§ **Problem statement**: Write out only the opening lines of the entries, through the line with "états-unis (912, 627)".

§ **The data**:
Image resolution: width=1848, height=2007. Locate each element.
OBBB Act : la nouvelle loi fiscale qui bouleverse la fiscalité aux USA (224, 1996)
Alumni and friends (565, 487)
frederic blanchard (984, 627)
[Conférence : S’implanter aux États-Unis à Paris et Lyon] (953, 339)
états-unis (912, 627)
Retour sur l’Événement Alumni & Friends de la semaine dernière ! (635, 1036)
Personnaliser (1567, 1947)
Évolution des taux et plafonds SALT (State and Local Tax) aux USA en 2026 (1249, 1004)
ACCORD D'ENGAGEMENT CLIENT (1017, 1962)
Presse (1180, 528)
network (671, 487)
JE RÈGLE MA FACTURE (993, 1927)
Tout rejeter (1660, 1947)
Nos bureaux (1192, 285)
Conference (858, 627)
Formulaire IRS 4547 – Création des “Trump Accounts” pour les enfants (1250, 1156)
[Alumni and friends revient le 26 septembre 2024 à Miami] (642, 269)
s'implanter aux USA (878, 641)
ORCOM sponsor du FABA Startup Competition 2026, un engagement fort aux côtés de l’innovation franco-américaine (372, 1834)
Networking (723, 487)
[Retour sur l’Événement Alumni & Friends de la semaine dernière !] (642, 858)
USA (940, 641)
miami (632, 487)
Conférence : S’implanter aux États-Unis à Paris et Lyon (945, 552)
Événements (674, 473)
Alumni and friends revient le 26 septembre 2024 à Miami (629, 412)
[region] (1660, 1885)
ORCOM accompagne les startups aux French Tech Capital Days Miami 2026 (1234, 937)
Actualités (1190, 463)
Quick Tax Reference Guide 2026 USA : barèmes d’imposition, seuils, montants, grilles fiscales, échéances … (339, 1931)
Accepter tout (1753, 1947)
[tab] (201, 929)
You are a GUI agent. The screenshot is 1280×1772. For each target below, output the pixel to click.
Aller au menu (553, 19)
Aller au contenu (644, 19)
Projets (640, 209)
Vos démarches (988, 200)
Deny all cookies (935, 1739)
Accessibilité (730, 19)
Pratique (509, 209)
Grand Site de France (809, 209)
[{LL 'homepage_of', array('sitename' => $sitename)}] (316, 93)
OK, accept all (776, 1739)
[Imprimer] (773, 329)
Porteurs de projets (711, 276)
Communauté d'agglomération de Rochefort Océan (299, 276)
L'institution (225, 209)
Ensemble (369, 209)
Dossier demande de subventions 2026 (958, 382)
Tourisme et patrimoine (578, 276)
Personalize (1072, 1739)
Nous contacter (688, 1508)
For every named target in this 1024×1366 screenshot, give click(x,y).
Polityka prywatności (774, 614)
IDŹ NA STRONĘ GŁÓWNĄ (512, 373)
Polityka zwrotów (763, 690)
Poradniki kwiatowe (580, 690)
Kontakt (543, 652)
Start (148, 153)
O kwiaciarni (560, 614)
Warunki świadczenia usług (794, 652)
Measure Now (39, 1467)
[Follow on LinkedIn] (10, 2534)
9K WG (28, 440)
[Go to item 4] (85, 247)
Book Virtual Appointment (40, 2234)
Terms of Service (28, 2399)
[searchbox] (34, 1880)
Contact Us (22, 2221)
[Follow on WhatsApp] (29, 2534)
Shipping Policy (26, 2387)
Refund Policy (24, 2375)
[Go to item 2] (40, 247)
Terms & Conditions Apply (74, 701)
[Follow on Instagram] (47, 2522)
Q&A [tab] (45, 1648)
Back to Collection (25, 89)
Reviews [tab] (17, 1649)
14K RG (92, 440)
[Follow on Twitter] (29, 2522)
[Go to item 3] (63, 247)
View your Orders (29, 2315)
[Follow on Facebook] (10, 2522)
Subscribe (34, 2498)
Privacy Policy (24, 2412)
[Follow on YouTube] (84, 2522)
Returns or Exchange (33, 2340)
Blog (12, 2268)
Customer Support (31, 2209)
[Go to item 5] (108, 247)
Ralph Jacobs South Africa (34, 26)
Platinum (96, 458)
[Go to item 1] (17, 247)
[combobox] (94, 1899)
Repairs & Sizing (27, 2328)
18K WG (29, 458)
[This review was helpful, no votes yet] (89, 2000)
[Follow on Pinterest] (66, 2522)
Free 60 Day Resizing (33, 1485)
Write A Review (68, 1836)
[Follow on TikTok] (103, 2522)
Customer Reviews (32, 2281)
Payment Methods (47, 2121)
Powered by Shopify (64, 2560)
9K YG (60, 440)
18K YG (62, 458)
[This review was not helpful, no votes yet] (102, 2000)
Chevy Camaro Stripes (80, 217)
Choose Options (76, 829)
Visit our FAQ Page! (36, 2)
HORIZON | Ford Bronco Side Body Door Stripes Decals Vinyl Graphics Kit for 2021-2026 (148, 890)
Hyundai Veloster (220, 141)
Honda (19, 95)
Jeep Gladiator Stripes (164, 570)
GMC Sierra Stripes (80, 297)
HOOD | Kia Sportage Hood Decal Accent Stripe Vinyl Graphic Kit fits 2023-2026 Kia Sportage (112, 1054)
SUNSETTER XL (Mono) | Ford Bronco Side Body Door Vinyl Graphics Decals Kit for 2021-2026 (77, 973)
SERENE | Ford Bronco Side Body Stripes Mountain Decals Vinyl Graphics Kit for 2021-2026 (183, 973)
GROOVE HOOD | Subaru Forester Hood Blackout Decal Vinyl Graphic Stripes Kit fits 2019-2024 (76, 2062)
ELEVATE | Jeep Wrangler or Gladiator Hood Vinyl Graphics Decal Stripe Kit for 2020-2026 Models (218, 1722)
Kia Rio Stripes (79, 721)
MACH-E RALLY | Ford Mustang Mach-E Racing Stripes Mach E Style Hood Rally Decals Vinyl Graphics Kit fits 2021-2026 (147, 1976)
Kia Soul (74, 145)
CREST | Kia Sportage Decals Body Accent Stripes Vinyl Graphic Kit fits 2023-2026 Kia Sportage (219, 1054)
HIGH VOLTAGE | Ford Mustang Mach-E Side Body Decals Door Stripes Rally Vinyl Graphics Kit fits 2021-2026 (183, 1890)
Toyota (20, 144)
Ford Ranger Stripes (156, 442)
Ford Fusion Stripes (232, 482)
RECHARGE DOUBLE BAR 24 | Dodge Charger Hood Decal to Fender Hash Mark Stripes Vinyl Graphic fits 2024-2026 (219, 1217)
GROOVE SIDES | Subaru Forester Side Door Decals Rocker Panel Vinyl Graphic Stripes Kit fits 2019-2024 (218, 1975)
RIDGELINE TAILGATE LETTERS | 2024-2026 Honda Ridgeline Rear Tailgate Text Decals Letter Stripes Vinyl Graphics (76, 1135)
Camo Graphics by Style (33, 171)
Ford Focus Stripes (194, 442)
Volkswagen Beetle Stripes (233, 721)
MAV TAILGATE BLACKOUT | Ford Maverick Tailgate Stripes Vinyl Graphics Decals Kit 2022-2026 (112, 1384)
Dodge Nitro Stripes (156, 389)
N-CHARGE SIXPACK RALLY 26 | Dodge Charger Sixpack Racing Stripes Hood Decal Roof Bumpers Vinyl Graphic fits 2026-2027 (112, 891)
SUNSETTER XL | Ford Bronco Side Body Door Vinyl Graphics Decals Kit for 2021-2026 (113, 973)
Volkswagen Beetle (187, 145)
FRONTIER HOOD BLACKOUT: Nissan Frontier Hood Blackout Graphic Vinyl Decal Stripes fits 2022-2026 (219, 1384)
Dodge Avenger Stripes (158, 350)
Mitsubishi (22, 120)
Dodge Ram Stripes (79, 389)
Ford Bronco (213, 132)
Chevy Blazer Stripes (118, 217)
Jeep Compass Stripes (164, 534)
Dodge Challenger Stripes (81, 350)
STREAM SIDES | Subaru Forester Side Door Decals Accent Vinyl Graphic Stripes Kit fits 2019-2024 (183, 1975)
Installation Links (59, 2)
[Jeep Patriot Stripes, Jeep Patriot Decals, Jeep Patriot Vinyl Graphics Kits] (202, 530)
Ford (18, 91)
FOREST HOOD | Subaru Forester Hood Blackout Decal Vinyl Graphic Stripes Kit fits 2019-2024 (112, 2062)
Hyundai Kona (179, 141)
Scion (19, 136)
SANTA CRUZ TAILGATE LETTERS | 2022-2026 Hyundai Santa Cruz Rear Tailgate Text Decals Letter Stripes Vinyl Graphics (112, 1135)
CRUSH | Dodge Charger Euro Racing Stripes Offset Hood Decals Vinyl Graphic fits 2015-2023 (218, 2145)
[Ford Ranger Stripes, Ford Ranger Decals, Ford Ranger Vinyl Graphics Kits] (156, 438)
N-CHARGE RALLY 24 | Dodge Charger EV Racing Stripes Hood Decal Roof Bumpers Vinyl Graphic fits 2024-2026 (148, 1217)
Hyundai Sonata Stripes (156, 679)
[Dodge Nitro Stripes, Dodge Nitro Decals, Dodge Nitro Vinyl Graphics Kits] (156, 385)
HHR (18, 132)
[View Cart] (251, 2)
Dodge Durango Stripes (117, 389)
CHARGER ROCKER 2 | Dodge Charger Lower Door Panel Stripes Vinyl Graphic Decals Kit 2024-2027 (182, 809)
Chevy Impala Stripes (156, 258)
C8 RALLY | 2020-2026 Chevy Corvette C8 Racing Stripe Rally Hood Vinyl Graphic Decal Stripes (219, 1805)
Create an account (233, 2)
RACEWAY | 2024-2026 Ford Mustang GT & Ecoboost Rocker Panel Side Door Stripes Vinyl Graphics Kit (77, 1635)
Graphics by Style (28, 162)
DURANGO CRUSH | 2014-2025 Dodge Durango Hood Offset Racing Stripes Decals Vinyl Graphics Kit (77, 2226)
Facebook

§ **Exercise answer**:
Image resolution: width=1848, height=2007. Locate each element.
OBBB Act : la nouvelle loi fiscale qui bouleverse la fiscalité aux USA (224, 1996)
Alumni and friends (565, 487)
frederic blanchard (984, 627)
[Conférence : S’implanter aux États-Unis à Paris et Lyon] (953, 339)
états-unis (912, 627)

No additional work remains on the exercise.